THE PROBLEM:
Identify every line of the material that contains the string "height", and reproduce each such line in full. Treat the match as case-sensitive.

SUPPLIED INFORMATION:
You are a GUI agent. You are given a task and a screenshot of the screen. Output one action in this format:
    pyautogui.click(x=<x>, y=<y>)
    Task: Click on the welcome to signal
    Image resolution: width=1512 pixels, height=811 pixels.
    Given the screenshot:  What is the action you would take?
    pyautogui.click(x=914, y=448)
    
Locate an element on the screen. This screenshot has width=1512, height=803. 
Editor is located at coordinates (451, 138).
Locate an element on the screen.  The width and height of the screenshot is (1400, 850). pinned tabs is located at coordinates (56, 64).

ANSWER TO THE EXERCISE:
    Image resolution: width=1512 pixels, height=811 pixels.
Locate an element on the screen. This screenshot has width=1512, height=803. 
Locate an element on the screen.  The width and height of the screenshot is (1400, 850). pinned tabs is located at coordinates (56, 64).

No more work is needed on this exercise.